[Entries on where items appear]
_ _ _ _

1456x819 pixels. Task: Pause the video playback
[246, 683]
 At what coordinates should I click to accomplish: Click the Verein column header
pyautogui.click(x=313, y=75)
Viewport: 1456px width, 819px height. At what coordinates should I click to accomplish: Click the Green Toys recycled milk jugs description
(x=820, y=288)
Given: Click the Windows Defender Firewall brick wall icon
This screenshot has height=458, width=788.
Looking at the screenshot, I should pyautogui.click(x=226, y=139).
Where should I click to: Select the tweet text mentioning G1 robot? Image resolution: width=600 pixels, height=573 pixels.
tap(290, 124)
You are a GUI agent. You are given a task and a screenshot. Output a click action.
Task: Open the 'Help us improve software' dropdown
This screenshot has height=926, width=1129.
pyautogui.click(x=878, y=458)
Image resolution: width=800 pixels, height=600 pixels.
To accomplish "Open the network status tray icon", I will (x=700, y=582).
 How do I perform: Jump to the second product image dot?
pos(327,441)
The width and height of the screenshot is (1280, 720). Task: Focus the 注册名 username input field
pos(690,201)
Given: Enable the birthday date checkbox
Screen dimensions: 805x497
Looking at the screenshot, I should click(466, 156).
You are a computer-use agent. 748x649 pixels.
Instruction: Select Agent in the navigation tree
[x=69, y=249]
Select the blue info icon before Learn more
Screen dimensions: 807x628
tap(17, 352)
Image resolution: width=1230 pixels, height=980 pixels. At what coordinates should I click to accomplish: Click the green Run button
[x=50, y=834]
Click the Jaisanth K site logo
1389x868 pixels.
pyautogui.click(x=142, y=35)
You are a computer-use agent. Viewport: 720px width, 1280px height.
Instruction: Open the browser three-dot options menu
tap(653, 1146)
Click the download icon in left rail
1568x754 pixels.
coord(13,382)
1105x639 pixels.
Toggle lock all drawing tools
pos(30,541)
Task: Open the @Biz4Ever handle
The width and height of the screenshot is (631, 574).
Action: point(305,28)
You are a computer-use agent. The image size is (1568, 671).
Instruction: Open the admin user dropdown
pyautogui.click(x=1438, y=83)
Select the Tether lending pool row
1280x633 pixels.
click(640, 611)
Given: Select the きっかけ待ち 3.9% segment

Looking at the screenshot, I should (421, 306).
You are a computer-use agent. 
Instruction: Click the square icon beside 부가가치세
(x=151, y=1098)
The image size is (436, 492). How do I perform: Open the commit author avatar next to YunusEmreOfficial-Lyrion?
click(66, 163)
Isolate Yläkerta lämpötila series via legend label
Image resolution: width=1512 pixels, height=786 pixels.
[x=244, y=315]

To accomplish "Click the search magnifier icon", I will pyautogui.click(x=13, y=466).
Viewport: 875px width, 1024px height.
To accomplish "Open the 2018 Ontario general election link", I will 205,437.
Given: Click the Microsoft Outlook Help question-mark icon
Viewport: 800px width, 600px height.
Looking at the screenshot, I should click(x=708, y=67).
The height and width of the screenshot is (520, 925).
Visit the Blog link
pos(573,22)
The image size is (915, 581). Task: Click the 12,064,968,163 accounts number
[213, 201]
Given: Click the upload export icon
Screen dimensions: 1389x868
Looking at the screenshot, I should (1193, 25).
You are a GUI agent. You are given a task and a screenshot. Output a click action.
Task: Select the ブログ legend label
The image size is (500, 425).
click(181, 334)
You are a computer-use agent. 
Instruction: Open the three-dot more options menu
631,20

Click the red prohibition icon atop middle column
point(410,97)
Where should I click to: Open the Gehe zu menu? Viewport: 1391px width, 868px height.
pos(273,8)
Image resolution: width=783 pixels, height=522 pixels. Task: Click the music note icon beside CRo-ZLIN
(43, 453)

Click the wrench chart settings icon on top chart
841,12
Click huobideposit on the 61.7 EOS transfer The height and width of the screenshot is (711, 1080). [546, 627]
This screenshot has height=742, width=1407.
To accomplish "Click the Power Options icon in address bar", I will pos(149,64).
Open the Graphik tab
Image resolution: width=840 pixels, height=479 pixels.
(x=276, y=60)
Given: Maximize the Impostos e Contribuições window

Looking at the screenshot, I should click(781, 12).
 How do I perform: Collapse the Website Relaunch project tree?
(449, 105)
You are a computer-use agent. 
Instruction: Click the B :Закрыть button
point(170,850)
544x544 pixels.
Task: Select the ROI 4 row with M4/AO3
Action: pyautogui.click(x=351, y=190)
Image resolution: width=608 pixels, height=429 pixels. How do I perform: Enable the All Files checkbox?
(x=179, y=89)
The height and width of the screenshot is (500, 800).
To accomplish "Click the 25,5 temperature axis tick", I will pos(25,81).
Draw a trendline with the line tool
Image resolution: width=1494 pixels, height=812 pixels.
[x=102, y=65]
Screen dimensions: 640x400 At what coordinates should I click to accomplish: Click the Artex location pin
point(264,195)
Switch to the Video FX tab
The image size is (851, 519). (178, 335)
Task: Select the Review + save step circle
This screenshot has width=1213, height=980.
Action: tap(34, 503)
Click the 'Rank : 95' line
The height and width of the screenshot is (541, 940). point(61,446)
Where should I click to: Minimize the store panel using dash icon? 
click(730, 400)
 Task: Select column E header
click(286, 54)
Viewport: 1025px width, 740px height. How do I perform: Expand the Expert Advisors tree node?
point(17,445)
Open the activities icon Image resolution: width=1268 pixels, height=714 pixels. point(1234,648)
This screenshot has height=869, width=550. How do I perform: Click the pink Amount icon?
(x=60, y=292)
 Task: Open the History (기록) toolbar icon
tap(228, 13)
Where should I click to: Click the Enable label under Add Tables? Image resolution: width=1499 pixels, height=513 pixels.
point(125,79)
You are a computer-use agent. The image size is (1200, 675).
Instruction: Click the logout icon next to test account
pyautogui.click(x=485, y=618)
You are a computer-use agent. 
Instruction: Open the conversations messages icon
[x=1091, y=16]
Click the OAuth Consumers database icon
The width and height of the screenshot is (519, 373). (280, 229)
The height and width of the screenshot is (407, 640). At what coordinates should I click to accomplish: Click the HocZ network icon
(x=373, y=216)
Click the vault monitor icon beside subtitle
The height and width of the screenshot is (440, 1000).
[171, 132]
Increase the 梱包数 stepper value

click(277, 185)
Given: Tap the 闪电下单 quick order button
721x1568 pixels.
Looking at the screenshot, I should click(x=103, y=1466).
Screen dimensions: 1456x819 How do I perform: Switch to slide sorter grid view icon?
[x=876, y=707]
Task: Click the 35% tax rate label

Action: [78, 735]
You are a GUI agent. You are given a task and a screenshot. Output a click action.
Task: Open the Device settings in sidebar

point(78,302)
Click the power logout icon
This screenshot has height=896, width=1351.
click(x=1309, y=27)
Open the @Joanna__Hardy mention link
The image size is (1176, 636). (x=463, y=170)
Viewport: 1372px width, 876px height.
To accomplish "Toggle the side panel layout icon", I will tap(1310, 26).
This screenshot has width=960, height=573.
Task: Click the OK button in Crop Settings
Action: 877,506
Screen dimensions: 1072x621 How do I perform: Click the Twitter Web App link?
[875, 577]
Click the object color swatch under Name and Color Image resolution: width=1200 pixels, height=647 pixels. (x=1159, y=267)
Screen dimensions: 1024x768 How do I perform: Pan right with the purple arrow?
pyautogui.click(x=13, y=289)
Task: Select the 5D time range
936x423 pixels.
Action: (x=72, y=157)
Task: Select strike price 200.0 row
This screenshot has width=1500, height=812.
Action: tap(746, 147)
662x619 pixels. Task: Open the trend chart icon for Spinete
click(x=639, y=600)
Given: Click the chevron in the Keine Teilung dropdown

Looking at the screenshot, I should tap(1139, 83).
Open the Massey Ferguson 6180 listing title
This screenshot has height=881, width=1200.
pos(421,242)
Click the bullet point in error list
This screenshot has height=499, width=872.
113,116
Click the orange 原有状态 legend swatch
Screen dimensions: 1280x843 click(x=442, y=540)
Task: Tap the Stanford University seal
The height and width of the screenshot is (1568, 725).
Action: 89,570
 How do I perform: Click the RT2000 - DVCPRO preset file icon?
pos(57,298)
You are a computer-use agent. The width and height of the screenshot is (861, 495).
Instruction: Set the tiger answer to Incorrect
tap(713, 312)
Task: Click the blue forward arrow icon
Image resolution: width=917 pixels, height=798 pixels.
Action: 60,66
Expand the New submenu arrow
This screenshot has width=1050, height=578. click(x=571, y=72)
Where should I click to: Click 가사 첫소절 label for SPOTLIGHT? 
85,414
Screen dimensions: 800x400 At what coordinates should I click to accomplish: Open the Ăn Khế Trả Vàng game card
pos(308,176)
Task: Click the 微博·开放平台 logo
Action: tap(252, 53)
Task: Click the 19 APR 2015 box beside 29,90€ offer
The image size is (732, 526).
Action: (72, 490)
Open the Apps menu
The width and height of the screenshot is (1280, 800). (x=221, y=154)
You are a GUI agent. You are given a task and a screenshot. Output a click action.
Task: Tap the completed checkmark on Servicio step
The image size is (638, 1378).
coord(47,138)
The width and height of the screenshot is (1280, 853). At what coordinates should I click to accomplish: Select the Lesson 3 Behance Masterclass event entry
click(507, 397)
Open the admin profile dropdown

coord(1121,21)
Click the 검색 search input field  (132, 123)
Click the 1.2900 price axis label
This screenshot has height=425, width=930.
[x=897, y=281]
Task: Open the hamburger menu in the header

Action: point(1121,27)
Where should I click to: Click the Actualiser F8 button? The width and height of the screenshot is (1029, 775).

_ _ _ _

What is asked
Repeat the lines from the one containing "Click the 'Rank : 95' line" through the one containing "Open the activities", both included.

Result for this exercise
Click the 'Rank : 95' line
The height and width of the screenshot is (541, 940). point(61,446)
Where should I click to: Minimize the store panel using dash icon? 
click(730, 400)
 Task: Select column E header
click(286, 54)
Viewport: 1025px width, 740px height. How do I perform: Expand the Expert Advisors tree node?
point(17,445)
Open the activities icon Image resolution: width=1268 pixels, height=714 pixels. point(1234,648)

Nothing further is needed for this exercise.